Hinter dem Tunnel ging es durch eine schmale Tür weiter in die Tunnelbaustelle hinein, direkt in den Raum hinter der Tunnelvortriebsmaschine. Natürlich alles fake, kein Dreck, kein Lärm, kein Staub, keine Hitze, aber doch so, als sei man selber dort gewesen. Beim Bau des neuen Hamburger Autobahnelbtunnels (vierte Röhre) hatte ich mal die Gelegenheit, die echte Baustelle zu besichtigen, als das Schneidrad sich etwa in Flussmitte befand. Diese Attrappe hier in Shanghai hat mir den gleichen Eindruck anschaulich vermittelt! Das ist so gut gemacht, wie die Bergwerke im Deutschen Museum in München, wo ich auch das Gefühl hatte, unter der Erde zu sein. Zwischendrin waren wir auf Höhe der Tunnelleitstelle angelangt und konnten über eine vollflächige Glaswand zuschauen, was dort (nicht) aufregendes passiert. Weiter ging zur Erläuterung der verschiedenen Tunnelbaumethoden.

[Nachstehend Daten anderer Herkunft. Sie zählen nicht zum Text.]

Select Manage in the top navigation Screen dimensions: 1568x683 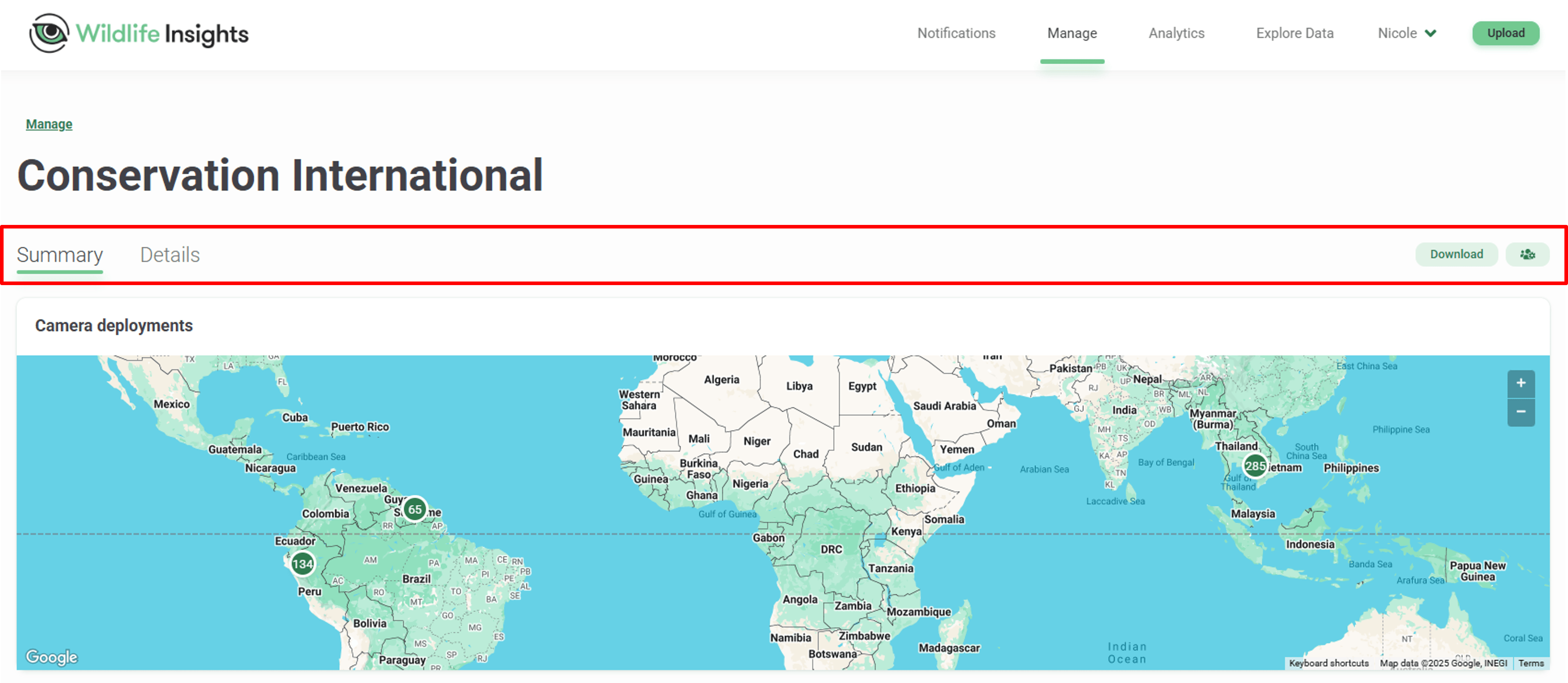tap(1072, 33)
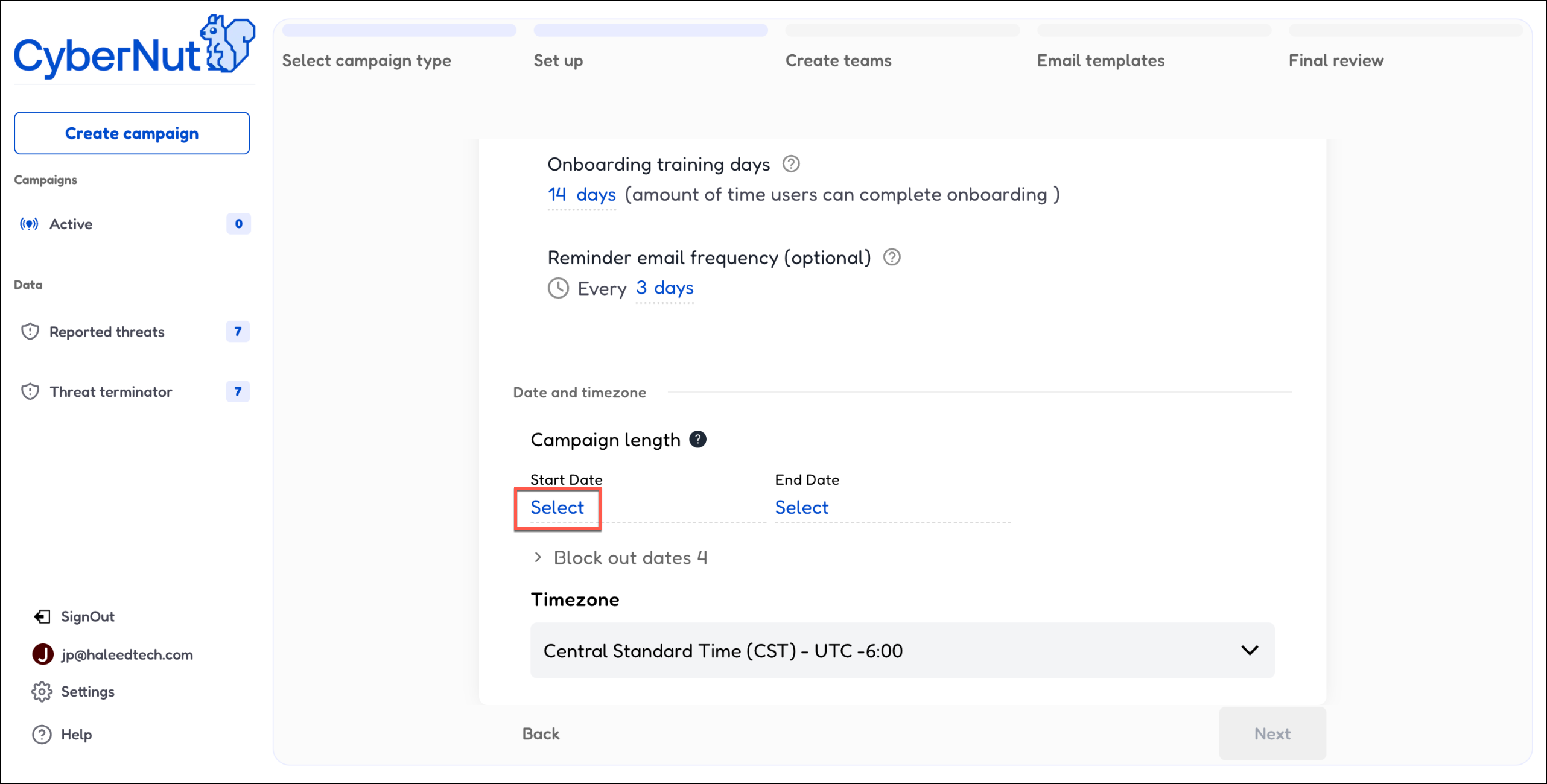Image resolution: width=1547 pixels, height=784 pixels.
Task: Select the End Date field
Action: [x=802, y=508]
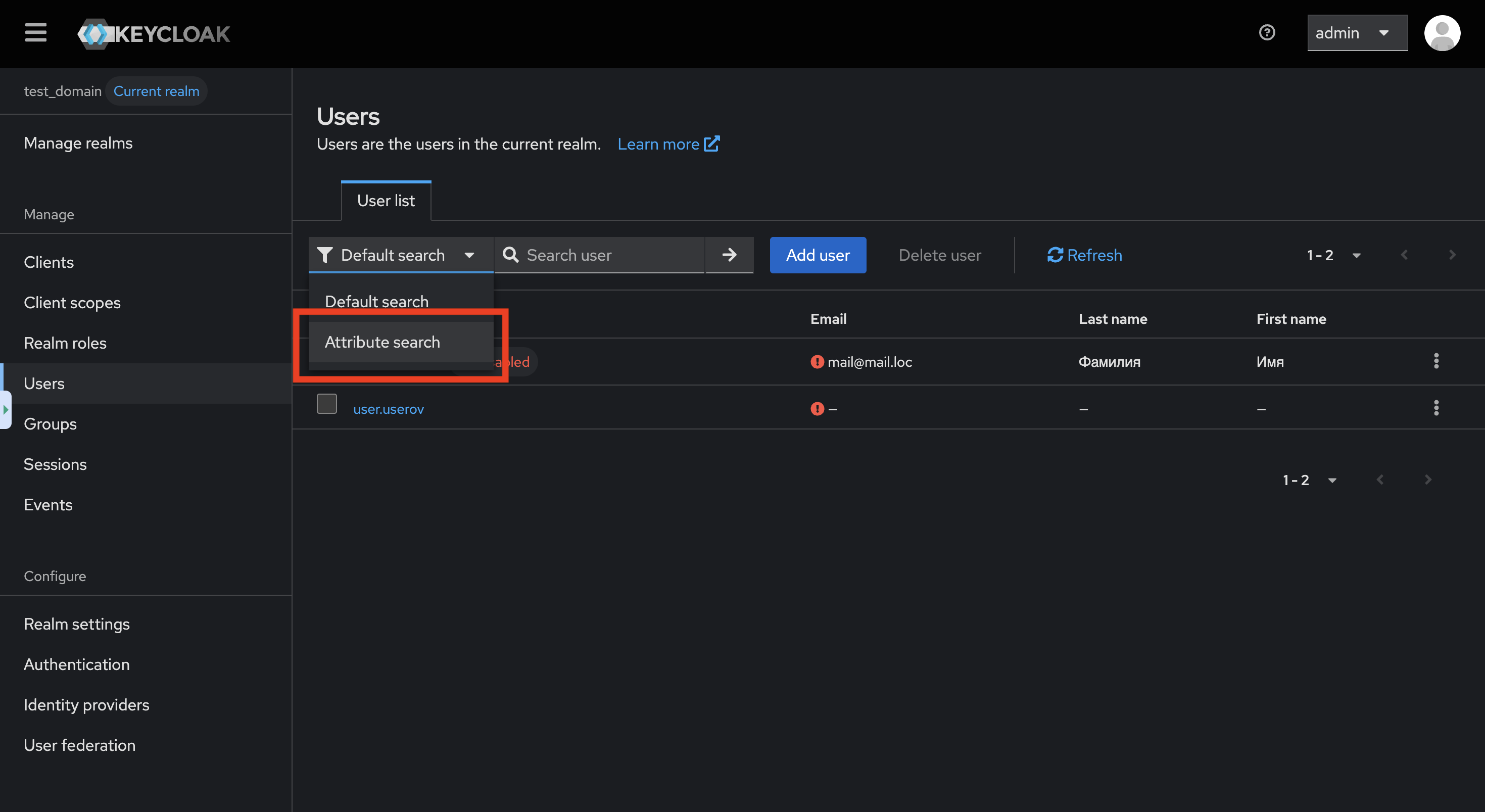Select the user.userov checkbox
The height and width of the screenshot is (812, 1485).
327,404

Es war aufgemacht, wie im Lehrbuch, mit dem Unterschied, dass in Shanghai und Umgebung gleichzeitig alle Methoden an erschreckend vielen Baustellen, je nach Untergrund, Tunneltiefe und topographischer Tunnelführung, im Einsatz sind: Bagger, Bohrhämmer, Drehschlagbohrmaschinen, Schrämmaschinen, Tunnelbohrmaschinen, Schildvortriebsmaschinen und Sprengmittel. Obwohl die Hamburger Tunnelprojekte von beeindruckender Technik und von ebenso beeindruckenden Kosten gekennzeichnet werden, sind T.R.U.D.E. und V.E.R.A. nur Randerscheinungen gemessen an der unterirdischen Baugewalt in Shanghai, was die technische Vielfalt, die Radikalität der Maßnahmendurchführung und die Milliarden an Yuan, die verbuddelt werden, anbelangt. Alle Geräte, Maschinen, Anlagen sind aus chinesischer Produktion. Ganz in der Nähe meines Er Yi-Hotels wird unter der Fuxing Lu gerade eine Haltestelle für eine neue U-Bahn-Linie gebaut. Ich habe mir da mal unerlaubt Zutritt zur Baustelle verschafft und war von der Tiefe und dem Betonvolumen stark beeindruckt. Der Abtransport des Bauaushubs kann nur nachts per LKW erfolgen, aber die Baustellen in Shanghai sind ohnehin 24 Stunden am Tag an 7 Tagen die Woche, auch am Mondfest und am Nationalfeiertag, in Betrieb. Das Tunnelmuseum hat sich also doch richtig gelohnt gehabt. Und Shanghai wird wahrscheinlich den Mangel an Tunnelbauerfahrung aus den letzten 150 Jahren bis zur Expo 2010 durch schiere Masse ausgeglichen haben.
Konfuzius
Auf der Rückfahrt habe ich einen Abstecher zum Konfuzianischen Tempel in Shanghais Altstadt gemacht und die Ruhe im Trubel und das Kontrastprogramm genossen. Es gab dort auch ein „Museum“ mit besonders schönen Stücken aus alter oder neuer Produktion, die anlässlich des Geburtstages von Konfuzius in den letzten Jahren von Anhängern dem dortigen Kloster gestiftet wurden und nun zu horrenden Preisen zur Finanzierung des Klosterlebens verkauft werden. Sicher waren die Preise angemessen, aber sie lagen weit über denen, die ich zu zahlen bereit gewesen wäre. So eine Tempelanlage in der Stadt lädt zur Besinnung und zur Stille ein.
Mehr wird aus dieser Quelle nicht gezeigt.